**Extracted entries:**
◇ ◇ ◇ ◇
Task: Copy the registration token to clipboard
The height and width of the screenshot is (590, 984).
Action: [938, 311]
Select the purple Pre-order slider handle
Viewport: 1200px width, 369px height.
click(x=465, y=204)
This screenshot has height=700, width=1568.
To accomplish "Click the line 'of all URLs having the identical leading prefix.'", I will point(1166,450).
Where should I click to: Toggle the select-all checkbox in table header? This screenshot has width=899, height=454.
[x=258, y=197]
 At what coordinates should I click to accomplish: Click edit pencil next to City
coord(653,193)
◇ ◇ ◇ ◇
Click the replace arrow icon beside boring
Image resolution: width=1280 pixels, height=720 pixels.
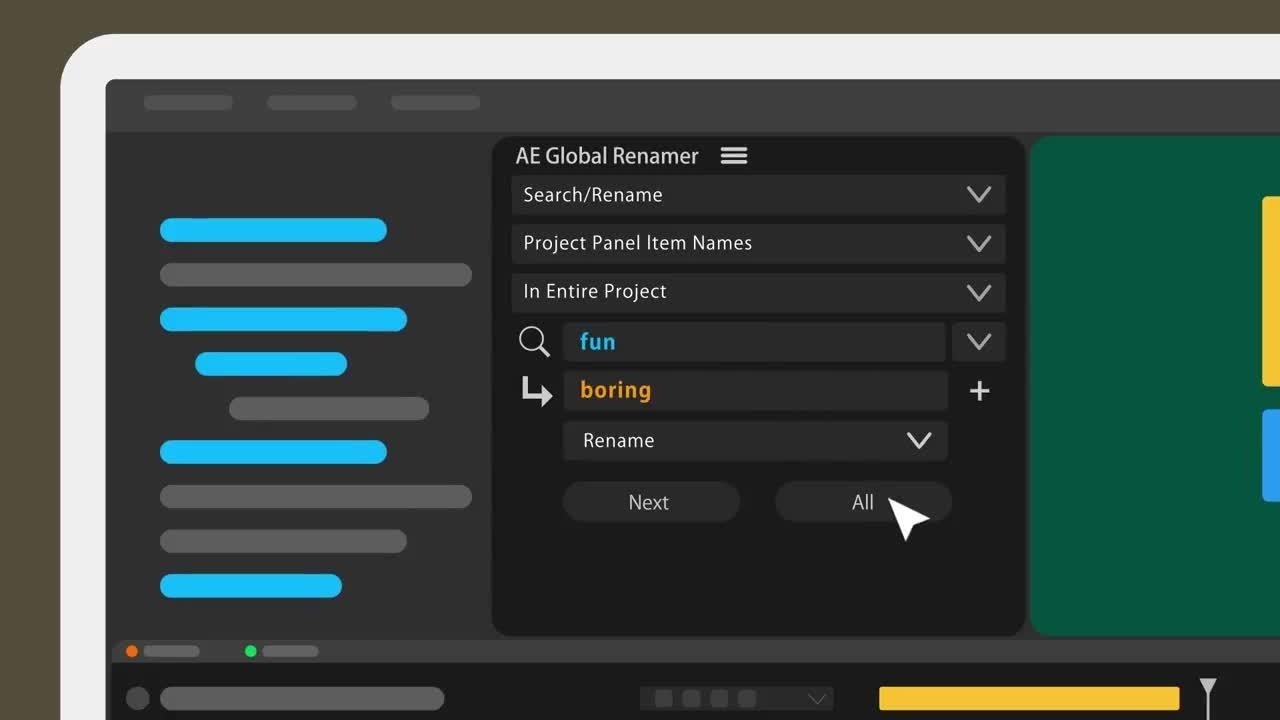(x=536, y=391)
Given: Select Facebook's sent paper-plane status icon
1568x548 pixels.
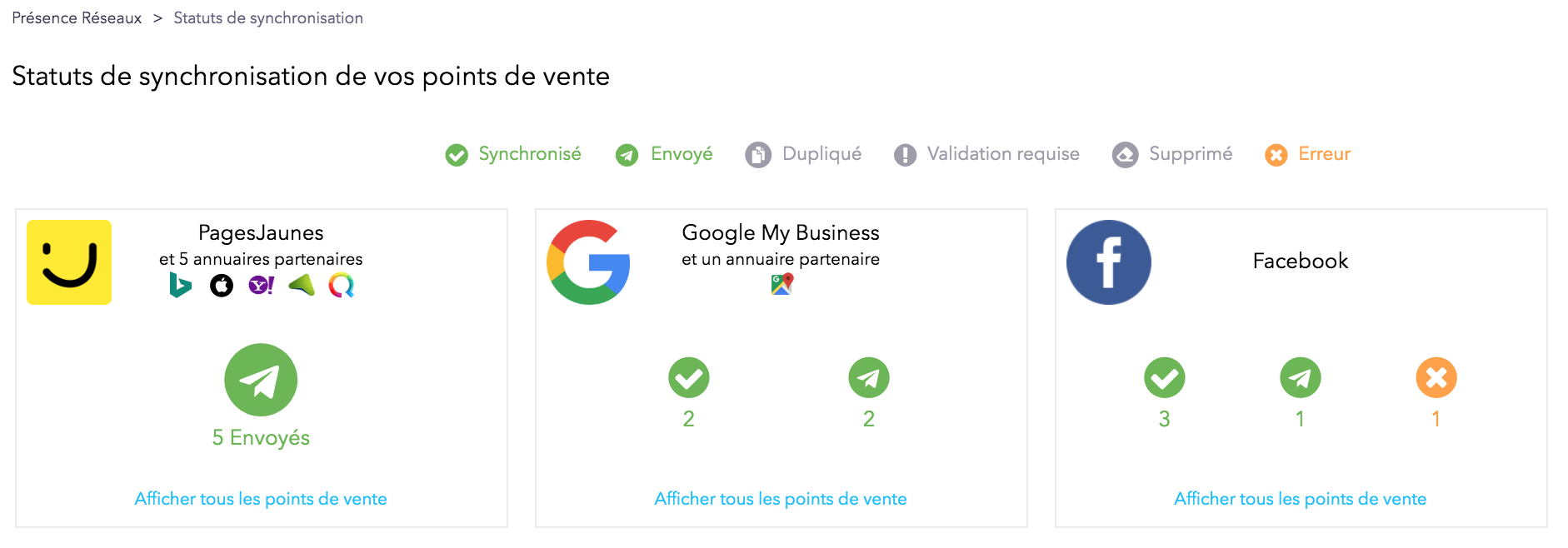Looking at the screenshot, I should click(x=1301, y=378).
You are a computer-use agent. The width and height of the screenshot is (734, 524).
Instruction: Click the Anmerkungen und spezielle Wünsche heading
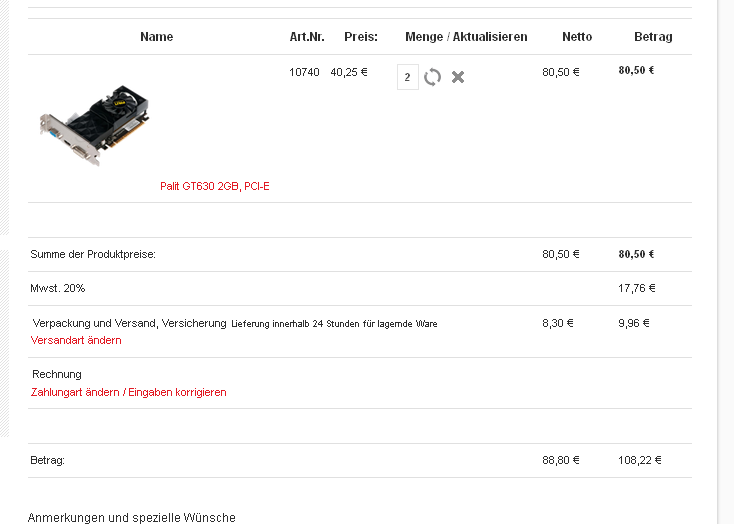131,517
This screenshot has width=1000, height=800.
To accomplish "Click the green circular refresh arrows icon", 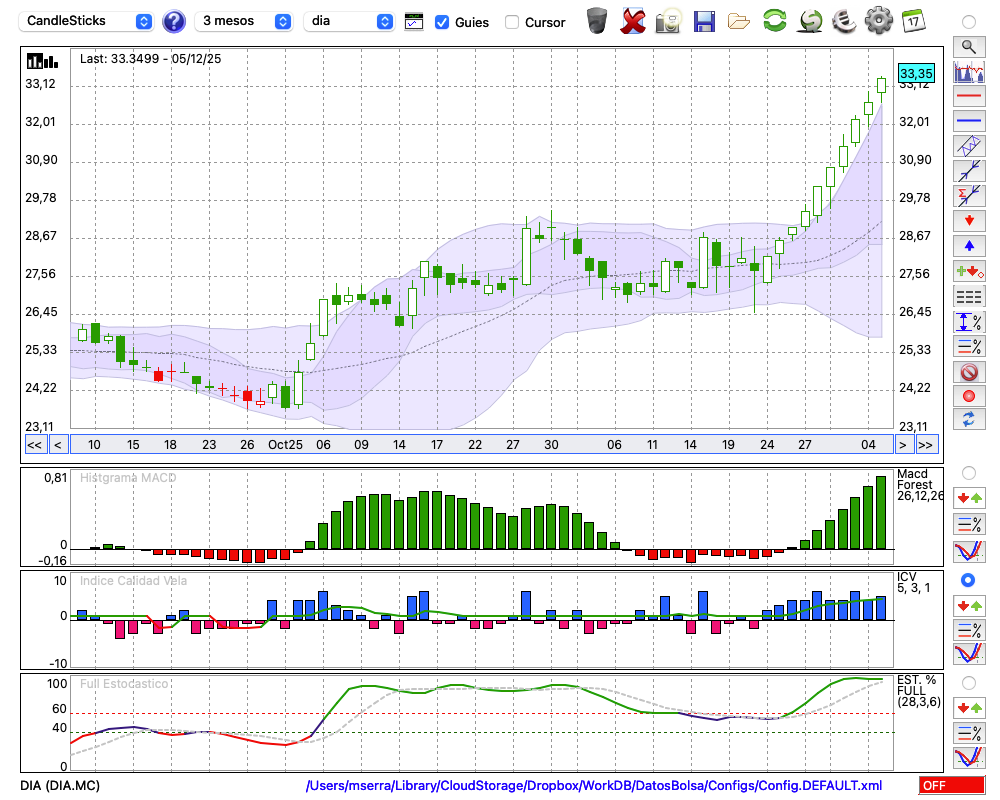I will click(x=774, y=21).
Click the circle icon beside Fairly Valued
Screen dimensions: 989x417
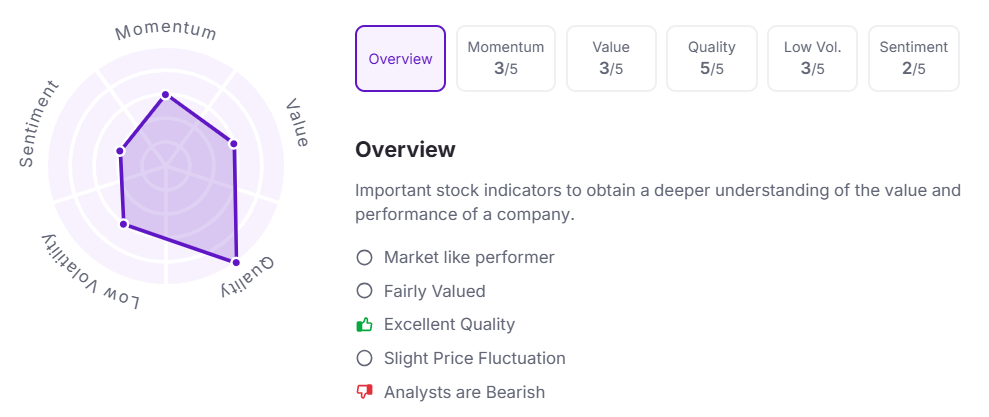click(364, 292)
◇ ◇ ◇ ◇
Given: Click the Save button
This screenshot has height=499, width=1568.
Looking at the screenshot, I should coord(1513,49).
◇ ◇ ◇ ◇
**Exercise goal:** Copy all lines of the listing above that contain the string "beside".

**Written answer:**
Click the replace arrow icon beside boring
Click the circle icon beside Fairly Valued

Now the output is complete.